Madame Spaak, un guide, une présence.

Comme pour beaucoup d’amis, ce jour est empreint de tristesse mais ce que je ressens surtout, c’est l’honneur, l’honneur d’avoir connu une grande dame, une femme d’Etat. Un sentiment qui vous fait vous tenir droite le sourire aux lèvres, qui vous permet de vous redresser dans les moments plus difficiles. J’appréciais tellement Antoinette Spaak, ses analyses, sa vivacité d’esprit et par-dessus tout son humour. Et puis ses avis, parfois cruels, sur certains mandataires…

Sa présence remonte à ma plus tendre enfance. Un jour, elle m’a raconté qu’avec mon père, ils avaient imaginé acheter ensemble – vu le prix – un tableau de Nicolas de Staël, en appliquant une garde mensuelle alternée de l’œuvre. Ils avaient beaucoup ri en imaginant les situations d’échange du précieux paquet. La raison leur avait fait abandonner cette jolie idée. Dommage… Je me souviens aussi que revenue précipitamment à Bruxelles à l’annonce du décès de mon père, Mme Spaak est passée au soir à la maison où nous étions tous, mes frères et sœurs, maman et moi. Elle était triste et inquiète pour la famille. Dans cette ruche familiale bourdonnante, nous l’avons accueillie, et peut-être rassurée, avec un Chassagne Montrachet 1970 de la cave paternelle.

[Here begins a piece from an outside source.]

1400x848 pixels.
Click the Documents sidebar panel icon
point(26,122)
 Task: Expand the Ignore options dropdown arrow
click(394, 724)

Chaque rencontre était lumineuse, chaque échange intéressant. Nous nous appelions pour commenter l’actualité. Le matin de l’annonce des résultats du vote pour le Brexit, je lui ai téléphoné, imaginant sa peine et sa colère bien présentes. Elle me demandait régulièrement des nouvelles du parti et les petits potins. Souvent elle ajoutait : « Et quand vous verrez Olivier, vous lui direz…. Je ne veux pas le déranger. »

C’est à elle en premier lieu que j’ai dit mon envie d’arrêter la vie de mandataire politique. J’étais un peu gênée face à elle qui symbolisait le service indéfectible à la chose publique et je cherchais conseil. Nous sommes allées déjeuner et elle m’a dit : « Je ne vous conseillerai jamais d’arrêter mais qu’en pense votre mari ? » « Que je ne dois pas tout plaquer, que je dois poursuivre d’une manière ou d’une autre. » « C’est un homme sensé et fort gentil. Lui, ne le quittez pas en tout cas. » Dont acte.

Merci Madame Spaak, pour votre écoute, votre droiture, votre courage, l’exemple que vous resterez toujours. Quelle fierté, quel honneur d’avoir travaillé avec vous et d’avoir continué simplement à échanger. Ces moments-là vont me manquer. Terriblement.